The outcomes were consistent independent of the choice type (social choice, food choice, choice under risk, or choice under ambiguity), the complexity of the choices offered, as well as variables such as study population, sample size, task structure and the duration of the study. The fact that these results also remained consistent regardless of the length of time between measurements was particularly telling.

It wasn’t that the results were not accurate, it was simply that they showed that people, with the exception of a few outliers, all acted in very similar ways. All the experiments really helped to confirm were that most people are pretty rational and make consistently rational decisions. They weren’t able to help us decide if one person is smarter or more capable than the other.

This was because the individual differences in rationality were so insignificant, even in large, representative samples, that they couldn’t be distinguished from small random variations. Consequently, even with current measurement techniques, it is still difficult to identify individual characteristics linked to rationality. In fact, taking the population average essentially offers a better prediction of individual performance than an individual measurement taken only 30 minutes before.

While our research was specifically focused on economic games that addressed rational thinking, additional research analysing other behavioural tests for other traits such as risk attitudes, or loss aversion appeared to have similar outcomes: the results of the majority of people were close. These studies affirmed that most people behave in very similar ways and scored very similar results in these tests.

Of course, that’s not to discount them as having no value at all. Our research was able to show that such economic tests can certainly be used to help identify patterns of behaviour. It’s just that our research suggests that claiming that they can help draw conclusions about specific individual’s behaviour is overstating things.

Consequences of low reliability

What do our results mean in practice, for example, in selecting candidates for a role? The impact of using low reliability tools can be illustrated by three qualitatively different consequences. First, organisations hire candidates based on less informative data, potentially leading to suboptimal hires. Second, candidate rankings are not reproducible. Third, HR professionals’ awareness of their own biases might be wrongfully pacified by the supposed objectivity of the test, which in turn can increase unconscious biases in the selection processes.

The magnitude of these consequences depends on the importance or weighting given to these results in the final selection decision. The awareness of potential shortcomings in any personnel selection tool marks the first step towards their mature use in practice.

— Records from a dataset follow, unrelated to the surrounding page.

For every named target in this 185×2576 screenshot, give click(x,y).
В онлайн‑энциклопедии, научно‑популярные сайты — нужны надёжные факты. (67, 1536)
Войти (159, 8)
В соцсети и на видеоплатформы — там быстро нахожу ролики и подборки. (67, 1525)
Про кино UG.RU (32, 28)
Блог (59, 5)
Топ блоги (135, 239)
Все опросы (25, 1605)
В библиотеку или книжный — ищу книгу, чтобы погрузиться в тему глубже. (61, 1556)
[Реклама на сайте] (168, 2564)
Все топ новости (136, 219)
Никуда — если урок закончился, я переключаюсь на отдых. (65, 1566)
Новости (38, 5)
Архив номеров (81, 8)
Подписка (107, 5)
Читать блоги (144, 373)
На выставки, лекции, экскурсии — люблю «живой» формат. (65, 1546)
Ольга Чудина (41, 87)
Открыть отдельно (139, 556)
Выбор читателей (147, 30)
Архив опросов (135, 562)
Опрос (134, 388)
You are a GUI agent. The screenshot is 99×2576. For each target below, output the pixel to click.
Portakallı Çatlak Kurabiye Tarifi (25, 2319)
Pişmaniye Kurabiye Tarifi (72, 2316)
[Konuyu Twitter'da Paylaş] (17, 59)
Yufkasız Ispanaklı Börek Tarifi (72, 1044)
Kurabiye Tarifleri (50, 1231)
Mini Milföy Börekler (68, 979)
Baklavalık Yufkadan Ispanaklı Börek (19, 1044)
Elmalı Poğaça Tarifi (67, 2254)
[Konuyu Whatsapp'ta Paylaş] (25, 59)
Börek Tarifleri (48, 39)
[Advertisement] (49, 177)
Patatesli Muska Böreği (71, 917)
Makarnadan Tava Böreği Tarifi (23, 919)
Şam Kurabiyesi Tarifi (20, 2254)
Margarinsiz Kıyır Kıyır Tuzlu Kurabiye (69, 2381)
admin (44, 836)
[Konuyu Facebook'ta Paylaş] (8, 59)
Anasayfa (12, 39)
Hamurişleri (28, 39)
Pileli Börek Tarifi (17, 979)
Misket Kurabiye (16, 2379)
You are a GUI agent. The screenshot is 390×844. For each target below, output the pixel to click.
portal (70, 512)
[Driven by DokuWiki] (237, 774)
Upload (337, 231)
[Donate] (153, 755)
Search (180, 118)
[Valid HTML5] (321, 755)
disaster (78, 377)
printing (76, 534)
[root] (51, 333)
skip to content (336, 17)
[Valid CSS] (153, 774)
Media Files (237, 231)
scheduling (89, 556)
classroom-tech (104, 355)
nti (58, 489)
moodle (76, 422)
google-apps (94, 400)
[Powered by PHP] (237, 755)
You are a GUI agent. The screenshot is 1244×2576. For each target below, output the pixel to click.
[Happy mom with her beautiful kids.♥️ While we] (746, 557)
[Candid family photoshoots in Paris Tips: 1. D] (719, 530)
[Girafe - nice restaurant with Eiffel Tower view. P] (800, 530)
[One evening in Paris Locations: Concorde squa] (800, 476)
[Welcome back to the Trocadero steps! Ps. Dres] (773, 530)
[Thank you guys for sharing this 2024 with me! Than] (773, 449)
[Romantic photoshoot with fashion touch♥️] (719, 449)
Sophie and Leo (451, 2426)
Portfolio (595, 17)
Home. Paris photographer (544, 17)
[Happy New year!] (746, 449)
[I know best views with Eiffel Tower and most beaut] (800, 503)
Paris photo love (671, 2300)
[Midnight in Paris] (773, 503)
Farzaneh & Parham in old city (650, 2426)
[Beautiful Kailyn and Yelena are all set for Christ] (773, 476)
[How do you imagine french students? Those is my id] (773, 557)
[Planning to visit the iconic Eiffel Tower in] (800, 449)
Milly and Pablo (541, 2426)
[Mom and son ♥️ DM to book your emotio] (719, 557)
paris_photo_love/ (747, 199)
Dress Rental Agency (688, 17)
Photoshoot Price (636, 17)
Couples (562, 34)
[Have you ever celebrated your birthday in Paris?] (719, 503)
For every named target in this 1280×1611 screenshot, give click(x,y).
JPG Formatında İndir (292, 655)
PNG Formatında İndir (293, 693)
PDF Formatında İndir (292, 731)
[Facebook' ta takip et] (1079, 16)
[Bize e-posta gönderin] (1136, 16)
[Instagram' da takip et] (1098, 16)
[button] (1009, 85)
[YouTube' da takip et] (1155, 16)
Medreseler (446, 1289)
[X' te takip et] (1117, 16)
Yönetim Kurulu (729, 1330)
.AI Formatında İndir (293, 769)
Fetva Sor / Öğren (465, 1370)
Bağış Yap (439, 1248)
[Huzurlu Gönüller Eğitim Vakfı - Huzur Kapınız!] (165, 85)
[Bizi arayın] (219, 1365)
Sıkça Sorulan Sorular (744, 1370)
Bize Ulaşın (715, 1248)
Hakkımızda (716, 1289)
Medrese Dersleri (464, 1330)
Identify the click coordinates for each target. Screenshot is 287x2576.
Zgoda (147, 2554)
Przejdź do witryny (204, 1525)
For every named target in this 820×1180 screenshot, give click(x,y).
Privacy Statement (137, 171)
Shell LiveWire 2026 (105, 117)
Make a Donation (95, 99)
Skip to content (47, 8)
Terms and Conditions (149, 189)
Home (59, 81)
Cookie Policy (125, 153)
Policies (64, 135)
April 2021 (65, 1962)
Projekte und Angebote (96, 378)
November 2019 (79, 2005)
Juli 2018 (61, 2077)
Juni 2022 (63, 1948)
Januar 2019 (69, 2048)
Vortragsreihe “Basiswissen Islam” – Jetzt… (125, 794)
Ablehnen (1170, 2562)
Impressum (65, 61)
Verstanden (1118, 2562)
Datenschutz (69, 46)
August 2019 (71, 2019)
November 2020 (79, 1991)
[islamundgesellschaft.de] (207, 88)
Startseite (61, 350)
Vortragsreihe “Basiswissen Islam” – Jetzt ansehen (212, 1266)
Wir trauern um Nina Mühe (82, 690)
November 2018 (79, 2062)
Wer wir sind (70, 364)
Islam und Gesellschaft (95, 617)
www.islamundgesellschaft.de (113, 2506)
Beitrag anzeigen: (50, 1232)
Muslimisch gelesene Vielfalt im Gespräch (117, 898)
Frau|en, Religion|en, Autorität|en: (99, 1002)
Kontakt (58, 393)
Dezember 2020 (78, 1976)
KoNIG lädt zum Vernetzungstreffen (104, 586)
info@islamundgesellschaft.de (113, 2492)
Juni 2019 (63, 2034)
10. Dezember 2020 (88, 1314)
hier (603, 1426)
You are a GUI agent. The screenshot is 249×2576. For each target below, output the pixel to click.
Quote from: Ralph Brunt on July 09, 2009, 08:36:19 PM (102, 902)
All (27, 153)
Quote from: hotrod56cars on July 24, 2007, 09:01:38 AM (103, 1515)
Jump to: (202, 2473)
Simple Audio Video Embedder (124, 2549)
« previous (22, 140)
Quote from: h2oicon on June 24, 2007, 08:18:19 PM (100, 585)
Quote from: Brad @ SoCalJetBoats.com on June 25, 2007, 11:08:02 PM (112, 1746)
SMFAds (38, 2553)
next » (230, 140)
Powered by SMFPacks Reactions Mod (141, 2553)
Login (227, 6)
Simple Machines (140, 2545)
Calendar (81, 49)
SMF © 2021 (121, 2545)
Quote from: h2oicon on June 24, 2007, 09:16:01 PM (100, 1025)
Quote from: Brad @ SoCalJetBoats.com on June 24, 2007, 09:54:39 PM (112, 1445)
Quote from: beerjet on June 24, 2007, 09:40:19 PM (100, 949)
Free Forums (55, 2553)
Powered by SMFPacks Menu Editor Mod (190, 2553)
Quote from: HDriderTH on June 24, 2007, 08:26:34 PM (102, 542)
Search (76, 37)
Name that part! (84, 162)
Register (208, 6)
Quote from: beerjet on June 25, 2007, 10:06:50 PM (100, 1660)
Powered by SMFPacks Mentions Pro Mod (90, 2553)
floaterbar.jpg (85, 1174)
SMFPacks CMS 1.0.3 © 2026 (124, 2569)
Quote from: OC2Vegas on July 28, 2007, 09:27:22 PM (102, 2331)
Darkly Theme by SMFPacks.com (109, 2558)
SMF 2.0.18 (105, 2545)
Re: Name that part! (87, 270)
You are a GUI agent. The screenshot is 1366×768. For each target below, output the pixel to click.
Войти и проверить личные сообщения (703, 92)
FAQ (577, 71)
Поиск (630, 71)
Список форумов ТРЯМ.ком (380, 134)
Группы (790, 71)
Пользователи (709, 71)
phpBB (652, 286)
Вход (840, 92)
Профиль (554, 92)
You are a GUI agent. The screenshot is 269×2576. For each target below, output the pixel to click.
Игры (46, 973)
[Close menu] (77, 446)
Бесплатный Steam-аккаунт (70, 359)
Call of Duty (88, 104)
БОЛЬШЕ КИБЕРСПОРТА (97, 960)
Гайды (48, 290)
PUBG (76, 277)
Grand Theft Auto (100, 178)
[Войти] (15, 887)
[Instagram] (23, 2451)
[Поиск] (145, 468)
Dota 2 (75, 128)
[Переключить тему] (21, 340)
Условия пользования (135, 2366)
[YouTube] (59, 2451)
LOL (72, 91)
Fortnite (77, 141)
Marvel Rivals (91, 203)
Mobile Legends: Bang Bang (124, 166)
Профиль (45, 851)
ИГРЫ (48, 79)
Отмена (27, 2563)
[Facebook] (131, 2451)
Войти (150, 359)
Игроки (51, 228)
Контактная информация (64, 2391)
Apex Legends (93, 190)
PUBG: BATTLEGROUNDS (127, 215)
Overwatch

Unfortunately, these tests are no silver bullet. Behavioural economic tools, like many other methods out there, can certainly help identify patterns of behaviour. But they should not be used in isolation to make major decisions such a government deciding on an education policy or to determine which person gets a top job. Instead, they should be used in conjunction with multiple forms of assessment, so that decision makers can compare and contrast the different outcomes and see whether they align. Ultimately, they should be used with caution, with the understanding that it can be tricky to make detailed conclusions about how specific people will behave.